Satu hal yang patut dicatat bahwa perjuangan untuk menegakkan keadilan bagi para korban kekerasan seksual, korban perdagangan orang, dan korban ketidakadilan lainya terus dilakukan oleh Suster Eustochia, Kru TRUK-F dan mitra kerjanya. Bahkan perjuangan itu dilakukan Suster Eustochia, SSpS hingga menjelang akhir hidupnya atau lima hari menjelang kematiannya pada 8 November 2021.
Pada tanggal 2 November 2021, Suster Eustochia, SSpS memimpin aksi demo di Markas Polres Sikka dan di Kantor Kejari Maumere untuk memperjuangan keadilan bagi 17 pekerja pub yang menjadi korban perdagangan orang.

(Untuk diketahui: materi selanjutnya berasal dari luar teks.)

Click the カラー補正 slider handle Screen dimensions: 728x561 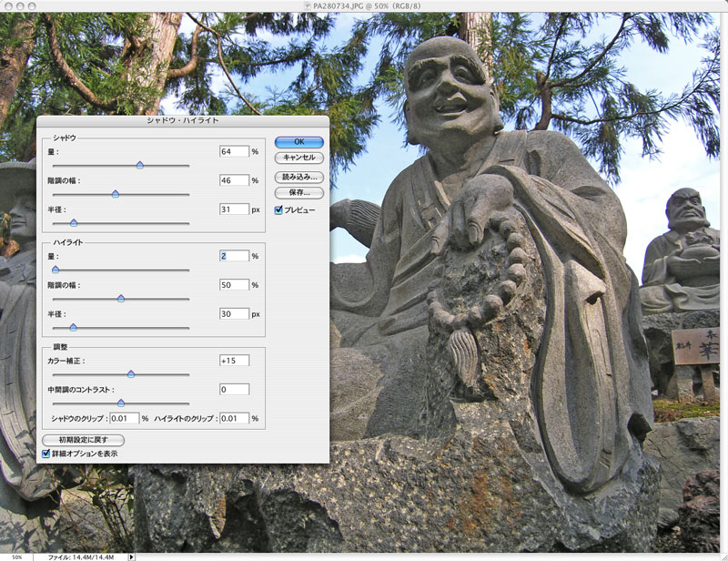point(130,374)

Dalam aksi ini, Suster Eustochia menyuarakan aspirasi kaum tak bersuara dengan meminta arapat penegak hukum untuk memproses pelaku sesuai mekanisme hukum yang berlaku.
“Kami minta agar aparat penegak hukum memproses pelaku,” kata Suster Eustochia dengan nada lantang.

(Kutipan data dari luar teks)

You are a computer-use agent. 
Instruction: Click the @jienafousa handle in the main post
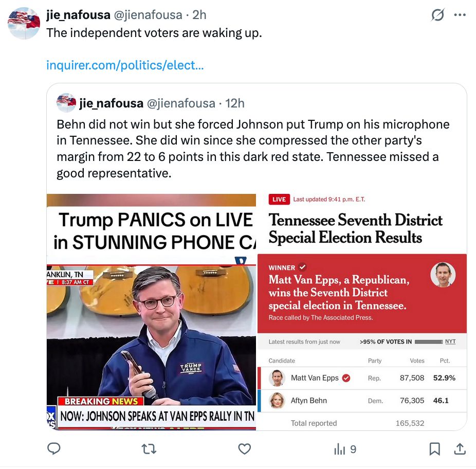point(148,14)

Selain dua kasus di atas, juga ada ratusan kasus kekerasan, KDRT, dan human traffingking dengan ribuan korban menjadi concern perjuangan Suster Eustochia dan Kru TRUK-F.
Tiga kasus di antaranya yakni kasus perdagangan orang yang dialami seorang perempuan berusia 12 tahun pada tahun 2003, kasus kekekrasan dalam rumah tangga yang dialami istri berstatus pegawai negeri sipil yang ditangani TRUK-F pada tahun 2009, dan kasus perdagangan orang di mana korban ada tiga perempuan dari Jawa yang dipekerjakan pada salah satu pub pada tahun 2010. Semua korban diberikan pendampingan oleh Suster Eustochia dan Kru TRUK-F sesuai visi dan misi lembaga ini.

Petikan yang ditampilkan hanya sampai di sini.